## Work required
Rewrite the rows from the line with "You are a GUI" up to and including the line with "Edit row 4 with the 修改 link", and offset every coordinate in the answers by adding 23. Leave the pictures out.

## Data
○ ○ ○ ○
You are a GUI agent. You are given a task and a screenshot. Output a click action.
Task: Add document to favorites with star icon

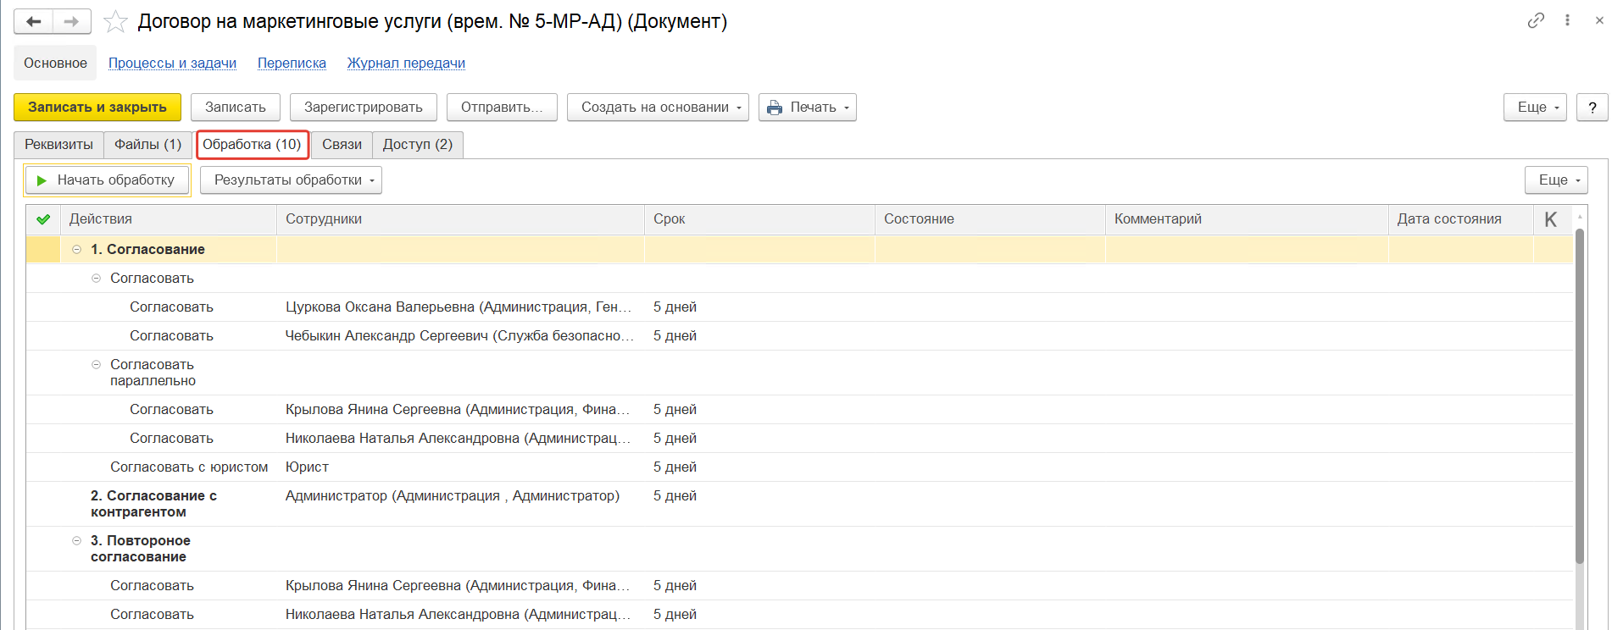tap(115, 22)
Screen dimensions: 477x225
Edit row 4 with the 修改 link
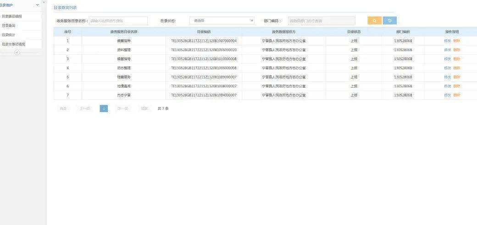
○ ○ ○ ○
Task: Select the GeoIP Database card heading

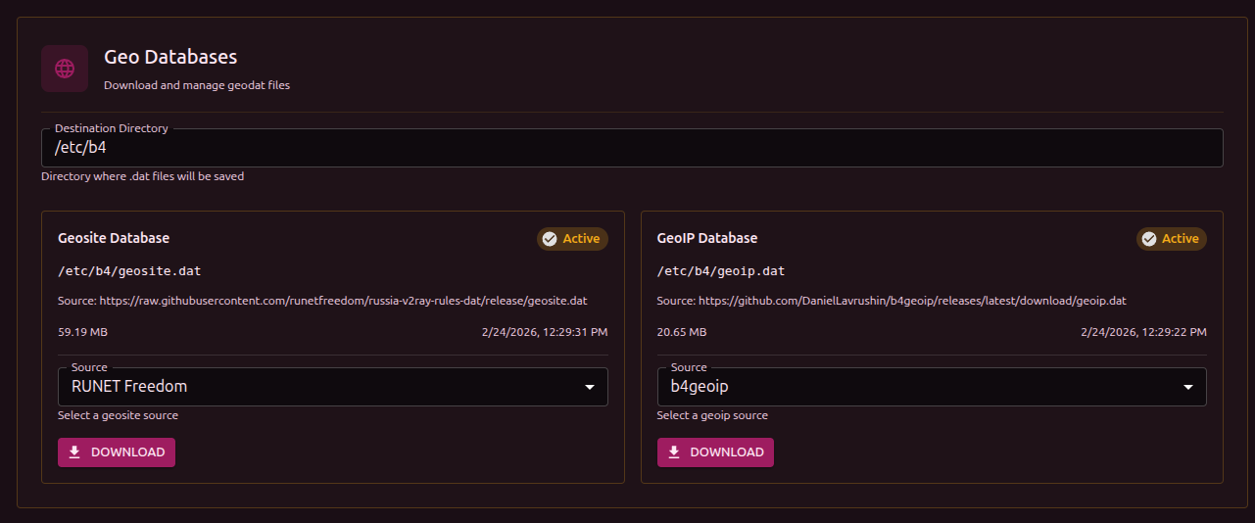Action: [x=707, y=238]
○ ○ ○ ○
## Solution below
You are a GUI agent. You are given a task and a screenshot. Output a click action.
Task: Add document to favorites with star icon

tap(138, 45)
Screen dimensions: 477x225
Edit row 4 with the 修改 link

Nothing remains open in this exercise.